Is Lyme Vaccine A Lemon?
Is the Lyme Disease Vaccine a Lemon?
Jan. 31, 2001 (Washington) --
Could a vaccine be more dangerous than the disease it's supposed to prevent? That question was heavy in the air Wednesday, as the Food and Drug Administration's Vaccines and Related Biological Products Advisory Committee held a special session on the safety of Glaxo SmithKline's Lyme disease vaccine LYMErix.
The panel held the meeting to review reports that indicate the vaccine may somehow trigger treatment-resistant Lyme arthritis and other chronic arthritic disorders.
About two-and-a-half years ago, the same committee had recommended that the FDA approve the vaccine, and panel members said they were frustrated that additional studies have failed to clear up uncertainties about adverse events that may be linked to the vaccine.
In the end, most panel members said they supported revisions and possible new warnings on the vaccine's package inserts, as well as heightened public education about the potential risks of the vaccine.
Lyme disease most commonly affects individuals in New England and the mid-Atlantic states. It's transferred to humans via deer ticks that live in grassy and wooded areas, with May and June being the highest-risk months for transmission. The disease was first recognized in 1975, and the vaccine maker says that it is still on the rise. More than 100,000 cases were reported to the federal government between 1982 and 1998.

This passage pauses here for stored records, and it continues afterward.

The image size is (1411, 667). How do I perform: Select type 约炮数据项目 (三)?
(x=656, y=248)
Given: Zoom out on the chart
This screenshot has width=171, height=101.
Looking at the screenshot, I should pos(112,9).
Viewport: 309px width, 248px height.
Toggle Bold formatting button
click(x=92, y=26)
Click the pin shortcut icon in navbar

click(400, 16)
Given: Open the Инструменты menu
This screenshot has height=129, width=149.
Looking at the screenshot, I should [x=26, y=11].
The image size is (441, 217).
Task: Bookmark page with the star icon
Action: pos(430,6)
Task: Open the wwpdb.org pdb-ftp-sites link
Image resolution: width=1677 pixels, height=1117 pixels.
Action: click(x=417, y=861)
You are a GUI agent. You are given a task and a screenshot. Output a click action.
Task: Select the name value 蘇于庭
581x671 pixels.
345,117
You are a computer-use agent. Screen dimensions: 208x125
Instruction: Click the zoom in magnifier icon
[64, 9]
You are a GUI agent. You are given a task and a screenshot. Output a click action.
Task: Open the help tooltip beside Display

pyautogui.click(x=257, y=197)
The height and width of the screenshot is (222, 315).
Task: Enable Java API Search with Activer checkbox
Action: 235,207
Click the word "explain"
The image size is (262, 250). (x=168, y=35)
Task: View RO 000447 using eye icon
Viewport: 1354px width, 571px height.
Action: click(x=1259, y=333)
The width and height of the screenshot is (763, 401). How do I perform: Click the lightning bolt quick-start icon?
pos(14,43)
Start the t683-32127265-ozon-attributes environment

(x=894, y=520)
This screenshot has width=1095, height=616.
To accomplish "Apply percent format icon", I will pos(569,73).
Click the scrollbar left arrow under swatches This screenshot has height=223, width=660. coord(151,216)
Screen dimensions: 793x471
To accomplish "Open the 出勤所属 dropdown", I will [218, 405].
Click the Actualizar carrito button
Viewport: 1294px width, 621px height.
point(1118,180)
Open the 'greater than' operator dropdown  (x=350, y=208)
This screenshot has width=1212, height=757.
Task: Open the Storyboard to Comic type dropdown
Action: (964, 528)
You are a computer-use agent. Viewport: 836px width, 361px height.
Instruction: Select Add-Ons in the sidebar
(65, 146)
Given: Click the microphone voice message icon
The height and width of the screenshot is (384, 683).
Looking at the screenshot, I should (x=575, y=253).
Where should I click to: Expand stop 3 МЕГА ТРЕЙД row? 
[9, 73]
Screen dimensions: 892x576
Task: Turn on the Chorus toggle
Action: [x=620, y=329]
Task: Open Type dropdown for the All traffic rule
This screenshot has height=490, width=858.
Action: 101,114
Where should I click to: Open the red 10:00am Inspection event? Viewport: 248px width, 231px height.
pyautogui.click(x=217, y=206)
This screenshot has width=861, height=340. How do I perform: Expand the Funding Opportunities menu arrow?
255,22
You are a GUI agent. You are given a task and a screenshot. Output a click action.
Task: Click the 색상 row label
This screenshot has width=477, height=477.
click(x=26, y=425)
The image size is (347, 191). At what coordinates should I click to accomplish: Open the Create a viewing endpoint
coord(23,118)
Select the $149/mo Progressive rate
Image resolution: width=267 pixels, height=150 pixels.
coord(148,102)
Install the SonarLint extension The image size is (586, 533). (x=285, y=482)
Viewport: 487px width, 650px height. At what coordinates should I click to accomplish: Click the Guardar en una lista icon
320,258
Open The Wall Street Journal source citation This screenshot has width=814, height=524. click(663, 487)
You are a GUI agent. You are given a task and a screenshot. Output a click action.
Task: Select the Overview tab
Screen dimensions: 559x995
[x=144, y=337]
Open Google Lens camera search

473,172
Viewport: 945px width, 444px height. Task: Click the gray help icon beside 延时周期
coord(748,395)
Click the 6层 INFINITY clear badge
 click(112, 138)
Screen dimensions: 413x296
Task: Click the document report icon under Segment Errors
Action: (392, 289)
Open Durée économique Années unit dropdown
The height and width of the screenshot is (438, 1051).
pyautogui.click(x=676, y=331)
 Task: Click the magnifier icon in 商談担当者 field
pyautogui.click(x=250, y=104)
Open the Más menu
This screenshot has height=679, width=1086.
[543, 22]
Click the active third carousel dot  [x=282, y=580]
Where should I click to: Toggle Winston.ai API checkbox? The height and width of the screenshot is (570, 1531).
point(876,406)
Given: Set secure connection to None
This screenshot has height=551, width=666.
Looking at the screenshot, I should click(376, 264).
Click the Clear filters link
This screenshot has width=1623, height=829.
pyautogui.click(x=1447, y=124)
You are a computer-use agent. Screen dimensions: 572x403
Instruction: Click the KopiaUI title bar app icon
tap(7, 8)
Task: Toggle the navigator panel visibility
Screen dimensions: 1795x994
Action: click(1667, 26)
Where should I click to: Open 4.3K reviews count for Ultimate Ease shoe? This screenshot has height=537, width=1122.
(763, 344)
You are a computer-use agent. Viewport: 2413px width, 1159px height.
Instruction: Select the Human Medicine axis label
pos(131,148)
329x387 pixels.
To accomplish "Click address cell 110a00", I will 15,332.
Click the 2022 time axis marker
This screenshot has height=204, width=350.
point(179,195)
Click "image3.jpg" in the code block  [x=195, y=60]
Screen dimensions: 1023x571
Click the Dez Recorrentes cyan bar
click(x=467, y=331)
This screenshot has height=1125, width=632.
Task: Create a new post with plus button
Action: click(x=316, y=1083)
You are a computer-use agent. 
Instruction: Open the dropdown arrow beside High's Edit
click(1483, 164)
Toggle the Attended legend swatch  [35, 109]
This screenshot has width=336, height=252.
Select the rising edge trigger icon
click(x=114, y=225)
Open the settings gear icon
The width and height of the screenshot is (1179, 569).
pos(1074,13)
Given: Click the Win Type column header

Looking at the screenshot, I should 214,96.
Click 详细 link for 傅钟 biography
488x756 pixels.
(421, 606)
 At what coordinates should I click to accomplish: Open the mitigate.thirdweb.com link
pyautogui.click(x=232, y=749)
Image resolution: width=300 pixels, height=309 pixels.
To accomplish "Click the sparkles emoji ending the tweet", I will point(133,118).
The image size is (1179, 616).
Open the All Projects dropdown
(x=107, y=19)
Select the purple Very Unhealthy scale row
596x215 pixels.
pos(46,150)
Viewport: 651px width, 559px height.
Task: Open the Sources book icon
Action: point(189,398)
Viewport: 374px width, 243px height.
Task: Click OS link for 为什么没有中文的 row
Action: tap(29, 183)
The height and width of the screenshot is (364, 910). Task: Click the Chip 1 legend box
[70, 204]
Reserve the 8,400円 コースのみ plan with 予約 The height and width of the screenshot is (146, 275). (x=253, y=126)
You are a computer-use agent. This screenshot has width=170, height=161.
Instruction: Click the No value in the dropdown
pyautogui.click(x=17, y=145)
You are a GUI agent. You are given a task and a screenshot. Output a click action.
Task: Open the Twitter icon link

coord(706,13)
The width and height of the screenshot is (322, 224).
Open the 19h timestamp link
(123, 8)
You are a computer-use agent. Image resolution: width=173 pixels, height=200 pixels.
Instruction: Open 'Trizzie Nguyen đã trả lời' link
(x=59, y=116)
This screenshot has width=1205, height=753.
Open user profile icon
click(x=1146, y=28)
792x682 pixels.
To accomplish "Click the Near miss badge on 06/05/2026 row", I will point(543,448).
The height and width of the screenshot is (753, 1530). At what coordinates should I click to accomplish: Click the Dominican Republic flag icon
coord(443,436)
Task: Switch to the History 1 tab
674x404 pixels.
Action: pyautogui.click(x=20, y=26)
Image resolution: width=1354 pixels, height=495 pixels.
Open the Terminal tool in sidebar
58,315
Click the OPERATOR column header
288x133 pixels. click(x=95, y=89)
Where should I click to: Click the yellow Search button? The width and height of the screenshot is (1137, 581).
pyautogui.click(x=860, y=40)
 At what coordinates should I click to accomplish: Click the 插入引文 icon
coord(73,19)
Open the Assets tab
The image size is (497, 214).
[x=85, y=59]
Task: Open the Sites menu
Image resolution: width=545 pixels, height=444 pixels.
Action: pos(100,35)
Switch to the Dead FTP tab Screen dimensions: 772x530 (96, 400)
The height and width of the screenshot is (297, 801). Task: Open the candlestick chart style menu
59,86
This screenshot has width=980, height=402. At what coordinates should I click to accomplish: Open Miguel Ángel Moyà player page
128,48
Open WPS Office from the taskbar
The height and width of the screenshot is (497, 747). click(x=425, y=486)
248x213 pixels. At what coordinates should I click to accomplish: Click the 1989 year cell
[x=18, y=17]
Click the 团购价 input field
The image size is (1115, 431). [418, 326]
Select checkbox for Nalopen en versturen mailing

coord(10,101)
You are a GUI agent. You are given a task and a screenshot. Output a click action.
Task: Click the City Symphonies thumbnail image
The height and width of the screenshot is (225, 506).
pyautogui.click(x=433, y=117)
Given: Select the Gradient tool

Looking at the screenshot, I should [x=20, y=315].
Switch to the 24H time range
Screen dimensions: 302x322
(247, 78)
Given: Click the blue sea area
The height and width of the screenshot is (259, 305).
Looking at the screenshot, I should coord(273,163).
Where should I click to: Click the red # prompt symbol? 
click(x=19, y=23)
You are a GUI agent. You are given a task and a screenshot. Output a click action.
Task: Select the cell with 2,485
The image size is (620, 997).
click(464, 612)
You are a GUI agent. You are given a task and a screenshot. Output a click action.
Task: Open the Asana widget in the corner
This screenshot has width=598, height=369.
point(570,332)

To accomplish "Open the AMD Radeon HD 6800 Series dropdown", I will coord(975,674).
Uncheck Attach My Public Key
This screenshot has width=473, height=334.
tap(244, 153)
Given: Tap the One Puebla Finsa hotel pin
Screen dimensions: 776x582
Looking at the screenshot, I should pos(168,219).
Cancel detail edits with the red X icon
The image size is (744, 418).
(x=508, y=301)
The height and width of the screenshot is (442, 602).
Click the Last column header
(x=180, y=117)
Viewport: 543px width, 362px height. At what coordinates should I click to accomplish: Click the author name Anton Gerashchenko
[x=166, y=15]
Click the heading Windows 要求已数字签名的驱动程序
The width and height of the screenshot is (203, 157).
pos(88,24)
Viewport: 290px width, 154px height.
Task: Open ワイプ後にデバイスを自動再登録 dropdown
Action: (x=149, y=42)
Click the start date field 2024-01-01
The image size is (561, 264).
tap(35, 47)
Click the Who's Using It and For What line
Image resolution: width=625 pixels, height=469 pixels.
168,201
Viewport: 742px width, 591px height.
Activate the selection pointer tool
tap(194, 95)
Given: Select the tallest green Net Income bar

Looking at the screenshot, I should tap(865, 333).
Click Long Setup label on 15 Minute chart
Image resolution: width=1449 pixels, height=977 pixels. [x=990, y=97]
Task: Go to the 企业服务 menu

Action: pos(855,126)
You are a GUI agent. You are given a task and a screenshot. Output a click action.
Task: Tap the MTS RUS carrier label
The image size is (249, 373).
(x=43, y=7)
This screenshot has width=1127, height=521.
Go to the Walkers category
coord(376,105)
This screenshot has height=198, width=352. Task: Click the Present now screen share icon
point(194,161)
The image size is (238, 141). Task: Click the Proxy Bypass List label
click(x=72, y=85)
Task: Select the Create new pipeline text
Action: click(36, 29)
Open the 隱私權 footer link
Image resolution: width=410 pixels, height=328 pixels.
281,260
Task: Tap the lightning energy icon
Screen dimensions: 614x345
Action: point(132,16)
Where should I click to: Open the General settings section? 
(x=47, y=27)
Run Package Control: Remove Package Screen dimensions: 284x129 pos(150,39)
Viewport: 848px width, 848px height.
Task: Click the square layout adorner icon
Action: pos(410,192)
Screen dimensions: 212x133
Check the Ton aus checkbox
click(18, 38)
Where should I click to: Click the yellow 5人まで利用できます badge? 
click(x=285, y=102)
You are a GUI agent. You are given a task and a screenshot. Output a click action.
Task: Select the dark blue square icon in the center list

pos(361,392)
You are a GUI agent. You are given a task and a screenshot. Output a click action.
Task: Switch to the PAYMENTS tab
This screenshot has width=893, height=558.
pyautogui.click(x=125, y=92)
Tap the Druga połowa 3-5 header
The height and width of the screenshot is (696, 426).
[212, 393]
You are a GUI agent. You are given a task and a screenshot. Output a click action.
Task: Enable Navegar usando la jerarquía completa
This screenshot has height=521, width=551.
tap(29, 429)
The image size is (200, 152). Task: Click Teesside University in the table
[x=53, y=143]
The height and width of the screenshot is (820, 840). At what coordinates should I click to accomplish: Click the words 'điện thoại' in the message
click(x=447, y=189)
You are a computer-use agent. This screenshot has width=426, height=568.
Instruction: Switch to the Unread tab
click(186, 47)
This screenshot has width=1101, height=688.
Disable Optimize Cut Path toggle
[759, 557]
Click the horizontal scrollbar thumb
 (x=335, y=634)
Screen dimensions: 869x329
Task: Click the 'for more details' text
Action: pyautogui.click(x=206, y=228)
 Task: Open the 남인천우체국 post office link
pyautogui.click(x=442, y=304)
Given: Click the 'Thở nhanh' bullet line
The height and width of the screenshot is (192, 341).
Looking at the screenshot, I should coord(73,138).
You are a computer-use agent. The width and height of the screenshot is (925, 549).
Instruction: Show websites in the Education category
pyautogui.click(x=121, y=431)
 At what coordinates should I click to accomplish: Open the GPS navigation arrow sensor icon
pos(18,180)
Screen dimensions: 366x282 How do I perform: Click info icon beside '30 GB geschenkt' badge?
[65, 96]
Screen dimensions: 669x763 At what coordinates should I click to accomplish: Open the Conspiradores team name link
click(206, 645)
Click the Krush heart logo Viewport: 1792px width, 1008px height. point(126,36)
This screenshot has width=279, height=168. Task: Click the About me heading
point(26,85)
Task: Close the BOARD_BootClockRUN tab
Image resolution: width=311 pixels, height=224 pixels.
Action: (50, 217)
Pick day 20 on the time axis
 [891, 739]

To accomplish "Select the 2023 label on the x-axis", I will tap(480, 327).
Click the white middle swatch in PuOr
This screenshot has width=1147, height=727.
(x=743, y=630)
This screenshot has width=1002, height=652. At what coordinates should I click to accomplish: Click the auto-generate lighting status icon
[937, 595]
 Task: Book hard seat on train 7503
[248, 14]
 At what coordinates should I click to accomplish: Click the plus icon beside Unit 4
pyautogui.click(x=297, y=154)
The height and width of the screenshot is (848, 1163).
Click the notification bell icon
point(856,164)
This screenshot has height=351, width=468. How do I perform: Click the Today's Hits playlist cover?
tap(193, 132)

Lyme disease isn't life threatening, but its long-term effects can include joints destruction, neurological disorders, and other serious conditions.
The LYMErix vaccine was approved late in 1998 for use in those at least 15 years old. It's been marketed in the U.S. since January 1999, and Glaxo SmithKline says that it has distributed 1.4 million doses, although it acknowledged that fewer patients than expected have actually received the vaccine.
The vaccine series, which is administered in three separate doses, is relatively costly. Each dose costs about $50. Despite the cost, its effectiveness is somewhere less than 80%.
Even as panel members noted that science on the vaccine's safety has not advanced in recent years, they said that anecdotal complaints from patients have increased dramatically. A series of Lyme vaccine recipients and patient advocates made often-emotional presentations to the panel, urging that the vaccine be pulled from the market, that it be put on hold until ongoing safety studies are completed, or that stronger warnings go on the product's labeling.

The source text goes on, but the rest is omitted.